Sherlock is admitted into Smith's hospital, where John pays him a last visit. After John leaves, Smith enters Sherlock's room through a secret door. Sherlock asks Smith to kill him and directs him to change the dosage on his intravenous machine. Sherlock induces Smith to confess to his murders, and Smith begins to suffocate him. But Watson burst into the room, having been alerted by Mary's video, asking him to "save John Watson" by "going to Hell".

Unknown to Smith, the events were part of Sherlock's elaborate plot to expose Smith and fulfill Mary's last request. John pulls Smith off Sherlock. Smith claims he was trying to help Sherlock, but Sherlock reveals a recording device hidden in John's walking stick, which he had left behind earlier, that recorded Smith's boasting confession. While the recording might not be admissible evidence, Smith soon finds he enjoys confessing to Lestrade.

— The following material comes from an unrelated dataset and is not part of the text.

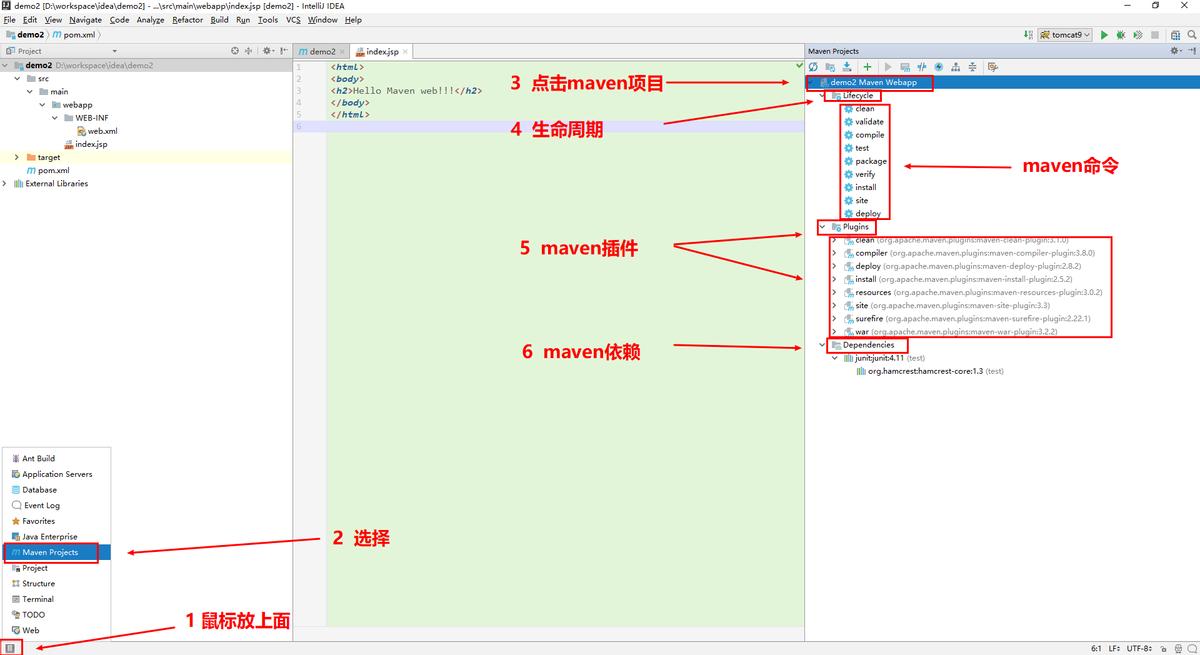Click Download Sources icon in Maven toolbar

(847, 67)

John reconciles with Sherlock, telling him that he no longer blames him for Mary's death. He also confesses to Sherlock – and to his hallucination of Mary – that he had cheated on her by texting with another woman. Sherlock comforts him as he weeps, and Mary finally disappears. After resuming taking cases, Sherlock discovers the note "Faith" had left behind, proving the woman was real and not a drug-induced hallucination. Upon inspecting the note under a black light Sherlock finds the message "Miss me?". During John's next session, his therapist reveals she was both the woman with whom he had been texting and the one who pretended to be Faith. Holding John at gunpoint, she reveals herself to be Eurus, Sherlock and Mycroft's secret sibling. As John attempts to leave, Eurus pulls the trigger.

==Production==

The episode was based loosely on the Doyle short story "The Adventure of the Dying Detective". The villain, Culverton Smith, was loosely based on disgraced British entertainer and charity fundraiser Jimmy Savile, who was exposed as a prolific predatory sex offender in 2012. Sam Wolfson of The Guardian noted that the Savile-esque character must have caused consternation behind the scenes at the BBC. Wolfson gave "a respectful nod to the BBC," writing, "There must have been some unease in the corporation about having an episode in their flagship drama series in which a beloved public figure... uses his position of power and fame to commit monstrous crimes."

==Broadcast and reception==
The episode received positive reviews from critics. Kaite Welsh of IndieWire graded "The Lying Detective" an A+, particularly the plotline of Sherlock descending into drug addiction: "He really does turn his kitchen into a meth lab, he is weeks away from death and hallucinating. It's the flip side of the genius that carries the show."

Vox rated the episode 3.5/5 stars. Sean O'Grady of The Independent gave the episode 4/5 stars, describing it as "Rarely can drama have come so morbidly loaded as last night's Sherlock, and rarely carry so much morbid fascination for the viewer". IGN gave the episode a good rating with a 7/10, describing it as "hampered by another unsatisfying case and some odd story beats".

Allison Shoemaker of The A.V. Club praised the episode and the story, grading it a B+, writing, "'The Lying Detective' does what it does so dazzlingly well that it's easy to overlook its misses... It's got a couple of good twists, some familiar to readers of the stories and others not. It's affecting and funny and moving and smart, and in short, a great script. But just because something checks all the right boxes doesn't mean it totally works, and Steven Moffat's script falls a bit flat where it really counts. It's as if he's blinded to the big picture by his own considerable gifts. This is a great Sherlock/Watson story with time to spare for everything but them."